REQUIRED TASKS:
A. Duplicate the part of the passage on gene set analysis in esophageal cancer that begins at the words "Figure 7 GSVA" and stops after "squamous cell carcinoma.".
B. According to the passage on gene set analysis in esophageal cancer below, are these statements right? Answer yes or no to each, quoting the deciding words. (i) GSVA found significant differences in 34 gene sets. (ii) Hallmark bile acid metabolism had higher enrichment scores in the cancer group than in the healthy group. (iii) The heatmaps were made with the Mann-Whitney test.

EXTRACT TO READ:
Figure 6 Gene set enrichment analysis conducted of TCGA-ESCC dataset. (A) GSEA of TCGA-ESCC dataset identified five significant biological characteristics. (B-F) GSEA enrichment for various pathways, including (B) reactome cellular senescence, (C) reactome oxidative stress-induced senescence, (D) reactome pre-Notch expression and processing, (E) reactome TCF-dependent signaling in response to WNT, (F) and reactome signaling by Notch, in genes with differential expression from TCGA dataset. A notable enrichment is indicated by adj. P less than 0.05 and FDR (q value) below 0.25. NES, normalized enrichment scores; FDR, false discovery rate; TCGA, The Cancer Genome Atlas; ESCC, esophageal squamous cell carcinoma; GSEA, gene set enrichment analysis; TCF, T-cell factor; WNT, wingless/integrated.

GSVA of enrichment in TCGA-ESCC dataset

We used GSVA to compare hallmark gene sets between cancerous and healthy samples in the TCGA-ESCC dataset, which yielded significant differences (adj. P <0.05) in 34 gene sets (see Figure 7 and Table S8). Out of these, 24 pathways, including hallmark E2F targets, hallmark G2M checkpoint, and hallmark MYC targets v.1, exhibited notably elevated enrichment scores in the cancer cohort relative to the healthy cohort (adj. P. <0.05). Conversely, 10 pathways, including hallmark bile acid metabolism, hallmark pancreas beta cells, and hallmark adipogenesis, exhibited notably higher enrichment scores in the healthy group than in the cancer group (adj. P<0.05). We used GSVA to analyze the expression levels of 34 key pathways in the TCGA-ESCC dataset. Heatmaps (Figure 7A) and comparative charts (Figure 7B) were generated using PHeatmap in R and the Mann-Whitney test, respectively. All pathways showed statistically significant expression differences between cancerous and healthy groups (P<0.05).

Figure 7 GSVA between the tumor and healthy groups. (A) Heatmap showing the GSVA outcomes, contrasting tumor and healthy samples within TCGA-ESCC dataset. (B) The grouped comparison plot of GSVA results between the cancer group and healthy group in TCGA-ESCC dataset. “*” symbol compared between tumor and normal groups, *P<0.05, **P<0.01 and ***P<0.001. GSVA, gene set variation analysis; TCGA, The Cancer Genome Atlas; ESCC, esophageal squamous cell carcinoma.

GIVEN DATA:

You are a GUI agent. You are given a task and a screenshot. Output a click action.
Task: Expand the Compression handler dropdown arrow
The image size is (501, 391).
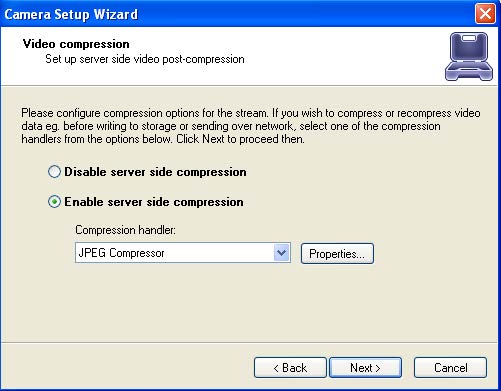(x=282, y=253)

PROBLEM SOLUTIONS:
A.
Figure 7 GSVA between the tumor and healthy groups. (A) Heatmap showing the GSVA outcomes, contrasting tumor and healthy samples within TCGA-ESCC dataset. (B) The grouped comparison plot of GSVA results between the cancer group and healthy group in TCGA-ESCC dataset. “*” symbol compared between tumor and normal groups, *P<0.05, **P<0.01 and ***P<0.001. GSVA, gene set variation analysis; TCGA, The Cancer Genome Atlas; ESCC, esophageal squamous cell carcinoma.

B.
(i) Yes: "which yielded significant differences (adj. P <0.05) in 34 gene sets"
(ii) No: "10 pathways, including hallmark bile acid metabolism, hallmark pancreas beta cells, and hallmark adipogenesis, exhibited notably higher enrichment scores in the healthy group than in the cancer group"
(iii) No: "Heatmaps (Figure 7A) and comparative charts (Figure 7B) were generated using PHeatmap in R and the Mann-Whitney test, respectively."